Job> In the forum thread about a strained marriage, how many hours a week does the first poster say they work?

Document excerpt>
## START

# yes there is hope almost sure



## calvin

Ok,I've been snooping around here for a few months this site has been a big help.I feel for everyone out there who are going through relationship problems.I never thought the pain of a potential breakup was this real.It hurst mentally and physically.Plain and simple.I'm 43 steelworker,do 65 hours a week,up at 4am 6 days.Wife is 40 works 9 hours a week at pre-school,calls it her paid hobbey.Married 20 years two kids daughter is 17 my son is 12,pretty good kids.Wife suffers from anxiety problems due to her parents.She has had her mom hold a knife to her throat,shove food down her mouth and more.I havent helped the situation.I had anger and temper problems,I never hit her or called her names but was a big mouthed jerk at times.we both have 5 IC sessions apiece for our issues and have just started MC together.Sex has always been an issue,I want 3-4 times a week,her 1-2 a month.I like projects around the house,she like reallity t.v. 4-5 hours a day.after a bad argument she kicked me out 3.5 months ago,I went to a shelter for a week then came back,I have a legal right to be here.slept in seperate rooms for awhile,got to get back into our bed after a month.Yeah I did get the love you not in love with you talk.I have changed and am a better person she is trying.Sex is coming around slowley and the other good stuff to,kissing,hugging and da snuggles.She has been hot and kinda cold but things seem to be lookin up,Thank God.I thought 3 months ago I wished I would die but I knew there was always some hope.Sorry I know this is long.I pursued her,worked on my faults to let her see if she wasnt still happy then she needed to take a look at herself.Marriage cousler is a good one almost seems like he is on my side sometimes,sometimes not.We are learning to appreciate eachother more.....God there is so much to say and not enough time or space but YES! We are re-building and it feels good! So anyone out there who is hurting dont give up.I thought my world was over.Its not.I see a new beginning and the future looks good.I wish you the best


----------



## EleGirl

Sounds like you are making progress. Hope it all works out for you.

## END

[Screen-element location records]

## START

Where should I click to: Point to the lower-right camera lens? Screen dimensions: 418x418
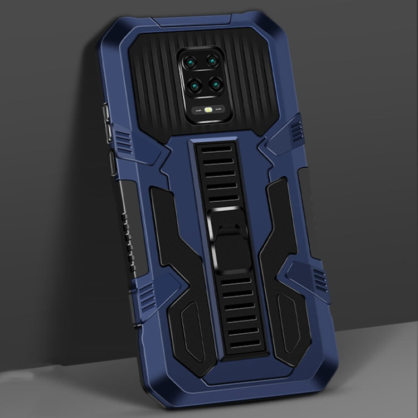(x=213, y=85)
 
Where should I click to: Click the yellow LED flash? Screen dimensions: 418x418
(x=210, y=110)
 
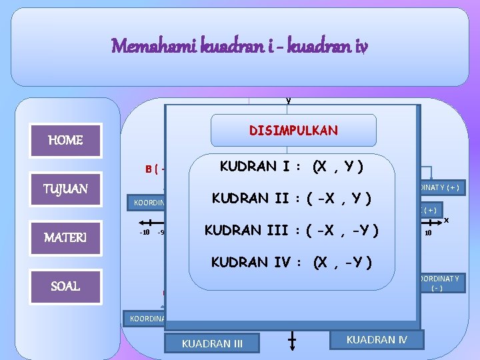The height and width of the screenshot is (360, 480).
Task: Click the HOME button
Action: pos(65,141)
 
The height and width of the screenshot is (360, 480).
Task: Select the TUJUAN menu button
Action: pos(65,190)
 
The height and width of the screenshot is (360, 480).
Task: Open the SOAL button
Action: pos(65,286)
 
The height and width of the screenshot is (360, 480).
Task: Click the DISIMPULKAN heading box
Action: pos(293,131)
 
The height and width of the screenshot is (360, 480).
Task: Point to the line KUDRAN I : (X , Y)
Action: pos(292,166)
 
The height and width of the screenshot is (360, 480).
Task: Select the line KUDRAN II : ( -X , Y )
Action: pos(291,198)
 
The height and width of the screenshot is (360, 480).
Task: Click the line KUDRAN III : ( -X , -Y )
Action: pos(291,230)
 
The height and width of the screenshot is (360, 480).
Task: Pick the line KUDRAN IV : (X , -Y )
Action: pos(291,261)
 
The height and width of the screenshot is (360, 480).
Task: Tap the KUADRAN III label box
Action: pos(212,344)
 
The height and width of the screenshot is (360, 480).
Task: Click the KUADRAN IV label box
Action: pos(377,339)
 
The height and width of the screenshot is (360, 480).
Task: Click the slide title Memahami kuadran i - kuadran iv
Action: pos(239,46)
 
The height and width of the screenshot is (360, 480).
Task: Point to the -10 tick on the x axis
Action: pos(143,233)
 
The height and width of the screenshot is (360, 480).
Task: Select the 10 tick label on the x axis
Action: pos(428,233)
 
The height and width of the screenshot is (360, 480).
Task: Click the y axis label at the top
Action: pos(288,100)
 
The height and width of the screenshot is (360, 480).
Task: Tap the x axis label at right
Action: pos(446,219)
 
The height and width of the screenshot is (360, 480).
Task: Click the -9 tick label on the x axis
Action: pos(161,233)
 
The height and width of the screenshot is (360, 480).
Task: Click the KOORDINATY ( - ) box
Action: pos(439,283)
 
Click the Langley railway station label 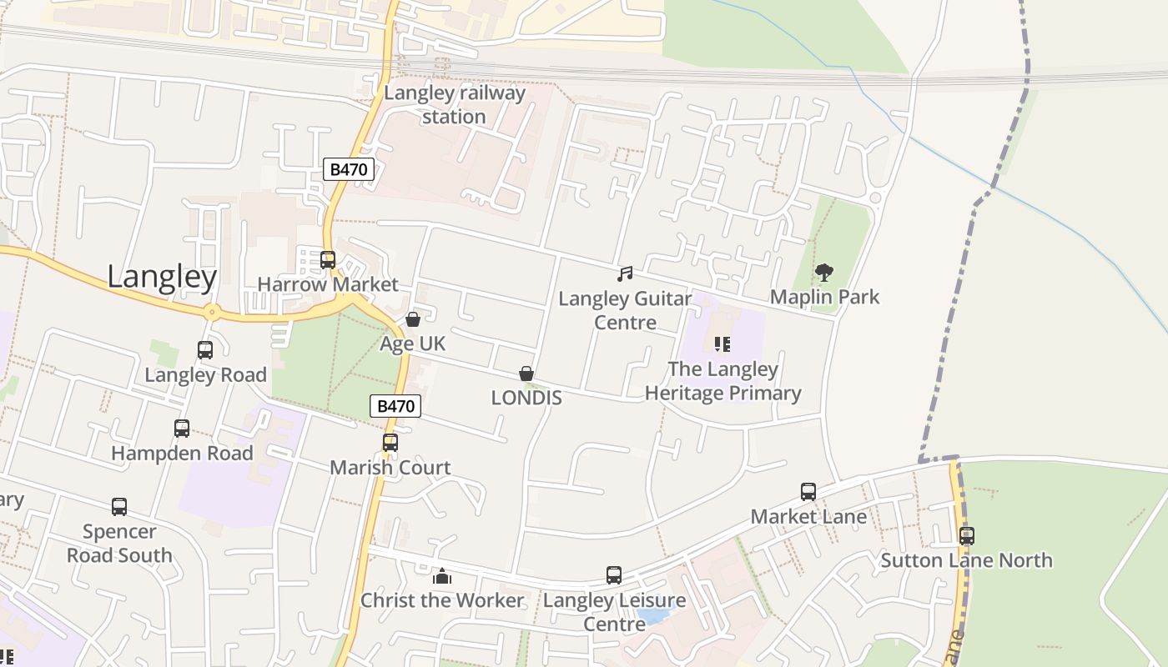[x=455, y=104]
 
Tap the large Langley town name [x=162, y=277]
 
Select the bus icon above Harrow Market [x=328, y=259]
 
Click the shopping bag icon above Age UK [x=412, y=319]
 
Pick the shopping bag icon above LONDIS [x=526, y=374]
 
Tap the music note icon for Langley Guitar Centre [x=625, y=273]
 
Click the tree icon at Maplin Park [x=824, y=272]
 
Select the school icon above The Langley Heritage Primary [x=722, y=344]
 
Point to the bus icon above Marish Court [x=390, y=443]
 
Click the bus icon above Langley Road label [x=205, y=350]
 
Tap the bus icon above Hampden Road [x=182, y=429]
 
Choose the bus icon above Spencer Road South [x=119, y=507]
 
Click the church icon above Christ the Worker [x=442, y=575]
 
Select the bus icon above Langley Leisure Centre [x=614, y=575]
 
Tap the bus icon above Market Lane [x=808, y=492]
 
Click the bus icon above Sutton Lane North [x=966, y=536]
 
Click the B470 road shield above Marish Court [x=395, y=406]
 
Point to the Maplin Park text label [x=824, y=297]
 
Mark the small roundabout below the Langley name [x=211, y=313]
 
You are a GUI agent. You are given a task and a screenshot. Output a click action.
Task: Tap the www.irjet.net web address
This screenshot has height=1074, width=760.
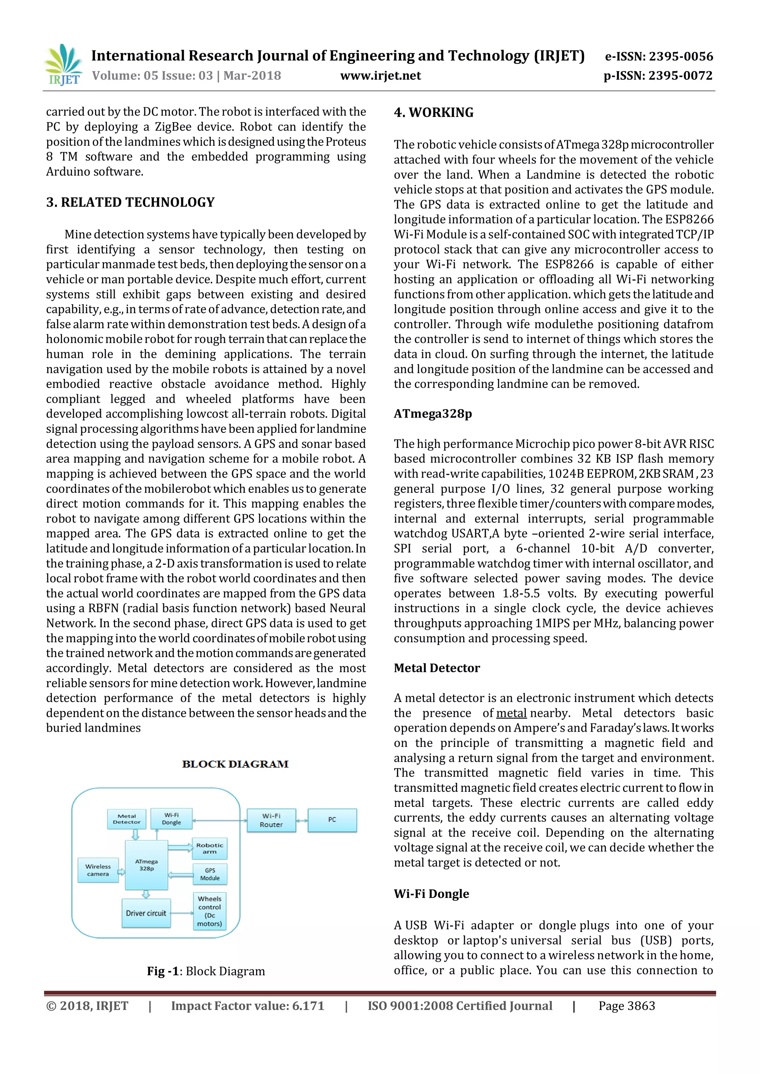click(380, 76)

## END

Solved exercise> 65 hours a week.